Ryker returned from the kitchenette. He wiped down the water filter and put it in his briefcase. He handed Rupert two Irish passports. One had Rupert’s picture inside, but the name on the document was Aaron Musselli. Rupert flipped through the passport. His Irish doppelgänger was well travelled: he’d been to Paris, Amsterdam, and Chicago in the past year. The second passport was for his wife. She had more expensive taste. In addition to the trips she took with “Aaron” she’d visited Fiji, Barbados, and Las Vegas. Rupert didn’t ask why his fictitious last name sounded like a Swiss cereal. He didn’t ask why the passports were Irish. He knew the identities were necessary to insulate him from paper trails—to protect them all from big brother’s helpful oversight.
This was the new normal. This was how it worked.
Rupert watched for the correct moment to thank the Germans, but coffee cups in hand, the men left without a word.
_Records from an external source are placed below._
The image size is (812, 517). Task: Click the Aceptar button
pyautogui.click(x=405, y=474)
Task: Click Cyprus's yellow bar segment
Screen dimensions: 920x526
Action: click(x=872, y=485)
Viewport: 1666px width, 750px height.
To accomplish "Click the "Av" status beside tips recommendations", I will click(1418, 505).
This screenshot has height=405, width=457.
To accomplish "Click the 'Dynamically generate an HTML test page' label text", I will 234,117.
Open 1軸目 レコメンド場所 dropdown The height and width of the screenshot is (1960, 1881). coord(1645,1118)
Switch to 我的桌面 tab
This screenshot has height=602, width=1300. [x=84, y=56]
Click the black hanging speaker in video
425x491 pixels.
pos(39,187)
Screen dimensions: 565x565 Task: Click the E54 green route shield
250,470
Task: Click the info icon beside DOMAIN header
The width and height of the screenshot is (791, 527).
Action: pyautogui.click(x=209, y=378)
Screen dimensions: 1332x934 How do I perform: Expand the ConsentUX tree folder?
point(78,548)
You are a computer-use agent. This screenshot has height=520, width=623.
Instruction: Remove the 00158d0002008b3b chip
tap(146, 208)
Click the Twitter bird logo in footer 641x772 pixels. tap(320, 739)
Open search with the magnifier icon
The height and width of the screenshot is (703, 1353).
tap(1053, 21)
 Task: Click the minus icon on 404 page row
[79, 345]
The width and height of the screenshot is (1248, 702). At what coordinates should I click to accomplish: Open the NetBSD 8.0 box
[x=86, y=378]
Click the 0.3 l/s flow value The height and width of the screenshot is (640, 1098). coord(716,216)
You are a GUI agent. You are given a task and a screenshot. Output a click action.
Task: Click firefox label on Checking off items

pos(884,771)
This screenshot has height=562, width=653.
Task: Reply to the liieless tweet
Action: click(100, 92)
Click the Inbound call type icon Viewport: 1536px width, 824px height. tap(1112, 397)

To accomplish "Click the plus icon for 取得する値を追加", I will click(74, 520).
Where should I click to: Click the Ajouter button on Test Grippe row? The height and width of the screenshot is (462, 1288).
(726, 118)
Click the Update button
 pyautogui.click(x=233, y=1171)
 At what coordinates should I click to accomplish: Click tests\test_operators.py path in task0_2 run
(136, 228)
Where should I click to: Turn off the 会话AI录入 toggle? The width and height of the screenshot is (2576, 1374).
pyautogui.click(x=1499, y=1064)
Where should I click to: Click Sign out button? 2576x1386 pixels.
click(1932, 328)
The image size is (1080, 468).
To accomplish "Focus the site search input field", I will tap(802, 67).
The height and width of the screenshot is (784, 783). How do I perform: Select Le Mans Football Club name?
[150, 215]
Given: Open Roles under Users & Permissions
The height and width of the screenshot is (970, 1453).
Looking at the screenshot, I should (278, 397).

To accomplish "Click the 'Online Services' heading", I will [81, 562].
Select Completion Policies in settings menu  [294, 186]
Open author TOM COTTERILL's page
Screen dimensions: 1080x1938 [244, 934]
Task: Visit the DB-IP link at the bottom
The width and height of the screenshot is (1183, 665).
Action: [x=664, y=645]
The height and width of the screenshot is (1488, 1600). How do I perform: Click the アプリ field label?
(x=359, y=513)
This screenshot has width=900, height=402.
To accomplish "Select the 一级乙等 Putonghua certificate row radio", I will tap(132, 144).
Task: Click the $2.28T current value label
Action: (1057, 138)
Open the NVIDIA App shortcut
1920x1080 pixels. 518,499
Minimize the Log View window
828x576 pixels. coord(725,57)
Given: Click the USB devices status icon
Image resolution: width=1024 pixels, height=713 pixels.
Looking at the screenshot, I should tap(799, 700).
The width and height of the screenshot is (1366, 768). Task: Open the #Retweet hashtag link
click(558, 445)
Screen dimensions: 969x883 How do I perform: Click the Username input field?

Rupert looked out the window. The Germans slid into a rented Tercel. Each man buckled his seat belt before the car cautiously entered traffic. Alone at last, Rupert felt amazed. The number at the bottom line of the adding machine was absurd. He subtracted nine percent, then shook his head with smoothly accelerating incredulity. The Germans were magicians. Bonn Maddox was worth several hundred billion dollars, yet as far as the State of New York was concerned, Bonn would only receive $3,825,633.00 a year for the next twenty years—the sum of Troy’s documented estate.